If a 0.200M solution of an acid, HX, has a pH=1.00, The Ka=
a. 2 x 10^-1
b. 2 x 10^-2
c. 1
d. 1 x 10^-1
e. 1 x 10^-3
This is what I did:
HX <===> H + X
10^-1=[H]
0.1=[H]
[H]=[X]
Ka = (H)(X)/HX
Ka = (0.1)(0.1)/0.200
Ka = 0.05
HX should = .2-.1, right?
so Ka=.01/.1=.1
check my thinking
Seems correct to me
To calculate the Ka value of the acid, we need to use the given information that the 0.200M solution of the acid has a pH of 1.00. First, convert the pH to the concentration of hydronium ions [H+].
The pH is defined as the negative logarithm (base 10) of the concentration of hydronium ions.
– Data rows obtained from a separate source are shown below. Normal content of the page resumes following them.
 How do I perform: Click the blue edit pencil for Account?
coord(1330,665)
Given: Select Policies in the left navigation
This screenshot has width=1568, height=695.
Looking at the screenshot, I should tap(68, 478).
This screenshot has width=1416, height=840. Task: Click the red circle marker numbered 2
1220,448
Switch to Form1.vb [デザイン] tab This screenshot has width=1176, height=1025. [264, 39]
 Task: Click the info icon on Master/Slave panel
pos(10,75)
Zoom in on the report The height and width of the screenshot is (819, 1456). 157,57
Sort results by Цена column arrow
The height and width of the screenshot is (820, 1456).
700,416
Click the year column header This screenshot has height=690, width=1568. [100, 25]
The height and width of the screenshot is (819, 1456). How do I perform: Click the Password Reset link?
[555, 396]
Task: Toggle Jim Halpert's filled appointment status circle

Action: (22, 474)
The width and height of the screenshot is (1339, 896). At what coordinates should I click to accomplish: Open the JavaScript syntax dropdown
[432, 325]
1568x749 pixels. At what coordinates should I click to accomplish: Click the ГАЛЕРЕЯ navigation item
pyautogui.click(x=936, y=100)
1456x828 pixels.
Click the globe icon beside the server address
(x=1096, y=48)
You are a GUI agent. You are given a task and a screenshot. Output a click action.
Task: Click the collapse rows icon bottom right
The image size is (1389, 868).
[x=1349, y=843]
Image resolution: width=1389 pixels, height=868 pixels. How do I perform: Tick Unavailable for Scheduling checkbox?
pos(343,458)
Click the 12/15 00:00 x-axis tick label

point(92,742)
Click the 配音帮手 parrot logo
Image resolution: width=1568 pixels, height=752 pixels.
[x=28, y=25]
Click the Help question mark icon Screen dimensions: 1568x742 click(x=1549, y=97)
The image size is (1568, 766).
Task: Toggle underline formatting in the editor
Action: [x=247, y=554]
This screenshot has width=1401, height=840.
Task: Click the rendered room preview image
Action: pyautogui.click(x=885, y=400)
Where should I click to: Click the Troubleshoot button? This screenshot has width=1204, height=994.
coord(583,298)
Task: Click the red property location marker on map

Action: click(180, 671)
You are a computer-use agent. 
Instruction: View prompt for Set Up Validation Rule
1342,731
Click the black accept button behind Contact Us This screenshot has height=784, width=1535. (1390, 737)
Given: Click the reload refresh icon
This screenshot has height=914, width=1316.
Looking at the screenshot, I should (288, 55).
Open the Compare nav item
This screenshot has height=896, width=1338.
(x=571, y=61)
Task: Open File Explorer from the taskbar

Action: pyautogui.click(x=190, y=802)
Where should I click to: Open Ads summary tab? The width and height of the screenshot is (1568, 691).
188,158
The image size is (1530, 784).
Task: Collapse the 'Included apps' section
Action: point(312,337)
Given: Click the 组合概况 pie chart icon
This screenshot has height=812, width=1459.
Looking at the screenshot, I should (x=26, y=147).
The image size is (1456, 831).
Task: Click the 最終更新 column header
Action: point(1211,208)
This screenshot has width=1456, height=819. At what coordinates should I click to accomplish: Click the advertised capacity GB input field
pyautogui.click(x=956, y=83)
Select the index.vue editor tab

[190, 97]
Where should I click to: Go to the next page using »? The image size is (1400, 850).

Therefore, we have:
pH = -log[H+]
Given that the pH is 1.00, we can rewrite the equation as:
1.00 = -log[H+]
To solve for [H+], we need to evaluate the inverse logarithm, which is 10 raised to the power of (-1.00):
[H+] = 10^(-1.00)
[H+] = 0.1
Since the solution is dilute, we can assume that the concentration of HX is approximately equal to the concentration of hydronium ions [H+].
Using the equation for Ka, where Ka is the acid dissociation constant:
Ka = ([H+][X-]) / [HX]
We substitute the known values:
Ka = (0.1)(0.1) / 0.200
Ka = 0.05
Therefore, the Ka value of the acid, HX, is 0.05.
Looking at the answer choices given, none of them matches with our calculated value of 0.05 as the Ka value. It is possible that there may be an error in the given answer choices, or further clarification may be required.